Short problem
Copy out everything from the line containing "The image size is (329, 207)." down to the last line of the entries, requests included, and shift every coordinate in the answers by adding 41 to it. Leave out all lines before that starting point.

Input rows
──────────────────────────────
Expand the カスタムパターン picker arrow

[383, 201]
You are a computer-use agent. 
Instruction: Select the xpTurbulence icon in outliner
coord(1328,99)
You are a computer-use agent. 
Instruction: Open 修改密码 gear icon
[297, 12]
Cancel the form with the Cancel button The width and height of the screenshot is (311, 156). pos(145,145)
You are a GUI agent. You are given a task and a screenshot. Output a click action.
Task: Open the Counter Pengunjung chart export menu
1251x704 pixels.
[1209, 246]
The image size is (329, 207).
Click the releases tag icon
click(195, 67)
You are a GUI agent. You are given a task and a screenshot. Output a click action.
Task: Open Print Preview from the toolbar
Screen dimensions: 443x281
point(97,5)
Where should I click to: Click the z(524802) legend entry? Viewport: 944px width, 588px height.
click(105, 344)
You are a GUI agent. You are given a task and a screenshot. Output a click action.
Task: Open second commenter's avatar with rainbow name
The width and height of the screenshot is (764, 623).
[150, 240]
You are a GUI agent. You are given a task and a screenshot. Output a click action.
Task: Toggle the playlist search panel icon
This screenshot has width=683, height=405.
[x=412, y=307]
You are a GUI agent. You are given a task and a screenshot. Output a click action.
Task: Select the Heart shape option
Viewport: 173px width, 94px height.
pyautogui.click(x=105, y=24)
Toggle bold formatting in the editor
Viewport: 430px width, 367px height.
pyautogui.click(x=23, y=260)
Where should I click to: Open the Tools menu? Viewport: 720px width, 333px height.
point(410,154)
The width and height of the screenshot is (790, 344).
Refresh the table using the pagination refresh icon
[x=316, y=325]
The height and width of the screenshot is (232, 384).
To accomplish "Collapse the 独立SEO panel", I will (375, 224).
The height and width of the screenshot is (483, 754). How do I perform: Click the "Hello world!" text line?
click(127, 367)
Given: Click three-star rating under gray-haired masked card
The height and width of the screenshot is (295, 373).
──────────────────────────────
Reply
The image size is (329, 207).
Click the releases tag icon
click(236, 108)
You are a GUI agent. You are given a task and a screenshot. Output a click action.
Task: Open Print Preview from the toolbar
Screen dimensions: 443x281
point(138,46)
Where should I click to: Click the z(524802) legend entry? Viewport: 944px width, 588px height.
click(146, 385)
You are a GUI agent. You are given a task and a screenshot. Output a click action.
Task: Open second commenter's avatar with rainbow name
The width and height of the screenshot is (764, 623).
[191, 281]
You are a GUI agent. You are given a task and a screenshot. Output a click action.
Task: Toggle the playlist search panel icon
This screenshot has width=683, height=405.
[x=453, y=348]
You are a GUI agent. You are given a task and a screenshot. Output a click action.
Task: Select the Heart shape option
Viewport: 173px width, 94px height.
pyautogui.click(x=146, y=65)
Toggle bold formatting in the editor
Viewport: 430px width, 367px height.
pyautogui.click(x=64, y=301)
Where should I click to: Open the Tools menu? Viewport: 720px width, 333px height.
point(451,195)
The width and height of the screenshot is (790, 344).
Refresh the table using the pagination refresh icon
[x=357, y=366]
The height and width of the screenshot is (232, 384).
To accomplish "Collapse the 独立SEO panel", I will (416, 265).
The height and width of the screenshot is (483, 754). How do I perform: Click the "Hello world!" text line?
click(168, 408)
Given: Click three-star rating under gray-haired masked card
The height and width of the screenshot is (295, 373).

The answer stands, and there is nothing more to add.